Coverage of CROI 2008 (Conference on Retroviruses and Opportunistic Infections)

February 4–6, 2008, Boston, MA

 

Assessment of HIV vaccine research discouraging

February 5, 2008

Noted HIV vaccine researcher Ron Desrosier of the New England Primate Center at Harvard Medical School delivered a sobering assessment of the state of vaccine research on the second day of CROI. While nothing presented was new, the conclusions he drew were perhaps the most discouraging assessment yet of the recent failure of the Merck/NIAID T cell vaccine.

His presentation is likely to have a powerful impact in coming months as researchers and funders decide whether to proceed with more studies of this type of vaccine. Before the failure of this vaccine was announced, plans were underway to launch a larger study of slightly different version of a T cell vaccine. Now, those plans are at best uncertain.

Desrosier began by asking the question: “Is an effective HIV vaccine feasible?” Before answering, he listed several reasons why making an HIV vaccine is such a difficult scientific challenge.

1. The natural immune response against HIV fails to rid the body of the disease. At the heart of the concept of vaccines is that they’re supposed to trigger, in advance, the normal immune reaction the body makes against an infection. With HIV, there is no successful immune reaction, at least not one sufficient to rid the virus.
2. The natural immune response against HIV does not fully protect against superinfection, or a second infection with HIV. There are now many documented cases of superinfection.
3. HIV “spits out” escape variants. In other words, it constantly makes mutated HIV which isn’t controlled by the immune response against the original virus that started the infection.
4. HIV makes products that help it evade immune response.
5. HIV destroys the very helper cell activity that would normally help the body rid itself of the virus.
6. Finally, HIV creates an incredible number of variations. To explain how big a factor this is, Desrosier pointed out that HIV produces more variations in a single person than the influenza virus creates worldwide.

After discussing this list, he returned to the question: Is an HIV vaccine currently feasible? The answer, he proclaimed, is “No”.
Next he asked whether we should be surprised that the Merck/NIAID vaccine failed. He reviewed some history of the vaccine and responses seen in animal studies and concluded that the answer again was “No”. He argued that there was no reason to expect it to work.

Next he asked whether any of the current vaccine candidates had a chance to show efficacy. He quickly answered “No”. He extended the question by asking whether there was anything to be learned by testing these vaccines in people, and the answer he gave again was “No”. The implication of his answers to these questions was that no further clinical vaccine studies should be run until there’s a reason to believe that they will work. This was critical because it was his way of saying that the next large planned vaccine study, called PATH, scheduled to begin this year, should be stopped.

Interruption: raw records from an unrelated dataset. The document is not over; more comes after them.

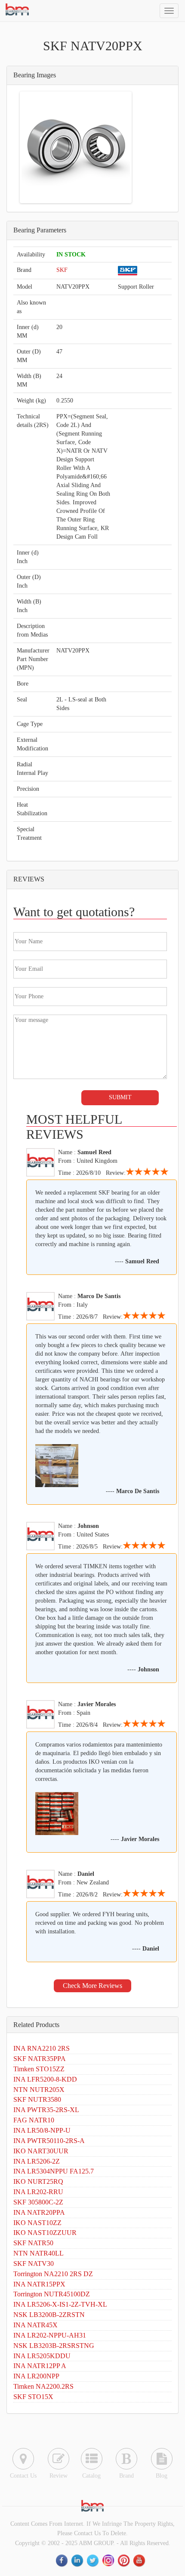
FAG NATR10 (33, 2120)
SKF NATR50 (33, 2243)
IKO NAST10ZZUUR (45, 2232)
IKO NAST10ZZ (37, 2222)
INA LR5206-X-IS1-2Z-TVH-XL (60, 2304)
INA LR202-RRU (38, 2191)
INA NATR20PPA (39, 2212)
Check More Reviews (92, 1985)
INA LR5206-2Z (36, 2161)
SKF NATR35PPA (39, 2058)
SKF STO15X (33, 2396)
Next (117, 147)
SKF (62, 270)
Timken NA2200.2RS (43, 2386)
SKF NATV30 (33, 2263)
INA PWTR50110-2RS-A (49, 2140)
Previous (34, 147)
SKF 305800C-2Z (38, 2202)
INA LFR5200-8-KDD (45, 2079)
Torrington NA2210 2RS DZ (53, 2273)
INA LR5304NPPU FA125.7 (53, 2171)
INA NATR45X (35, 2325)
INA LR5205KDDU (42, 2356)
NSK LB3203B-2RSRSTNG (53, 2345)
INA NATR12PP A (39, 2365)
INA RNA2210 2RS (41, 2048)
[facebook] (62, 2560)
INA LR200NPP (36, 2376)
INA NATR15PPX (39, 2284)
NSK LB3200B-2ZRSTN (49, 2314)
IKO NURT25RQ (38, 2181)
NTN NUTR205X (39, 2089)
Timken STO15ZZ (39, 2069)
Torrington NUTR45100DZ (51, 2294)
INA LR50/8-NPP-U (42, 2130)
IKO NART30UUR (40, 2151)
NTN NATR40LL (38, 2253)
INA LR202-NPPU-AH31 (49, 2335)
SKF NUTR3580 (37, 2099)
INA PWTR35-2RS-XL (46, 2109)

Fortunately, he also had some ideas how to proceed. His solution is redirect vaccine spending to a new round of discovery or basic research on how to elicit potent neutralizing antibodies, what constitutes a true protective response, and how to develop novel vaccine and prevention efforts. These suggestions, however, were sadly short on detail. Few would dispute that these questions are important, but people have been asking them for decades with little success.

Not everyone shares Desrosier’s bleak assessment. We spoke with the Director of NIAID, Anthony Fauci, representatives from Merck, and other vaccine researchers. While all agreed that new strategies were needed, they didn’t agree with some of Desrosier’s claims. For example, some felt he was misleading when he suggested that there were no data to support the Merck/NIAID vaccine. Instead, they say that the animal data were the best and most comprehensive yet seen for an HIV vaccine and that Desrosier himself had encouraged Merck to partner with NIAID to conduct human studies. Others argued that it was unfair to suggest that NIAID was to blame or had “lost its way on HIV vaccine research” as Desrosier asserted. They claimed that NIAID can only fund the proposals that scientists submit. It doesn’t write the proposals or design the studies.

The one sure conclusion from the events of recent months is that current vaccine designs seem to have hit a dead end. New approaches are clearly needed. It will likely be more effective for people to pull together than to blame each other for the past failures.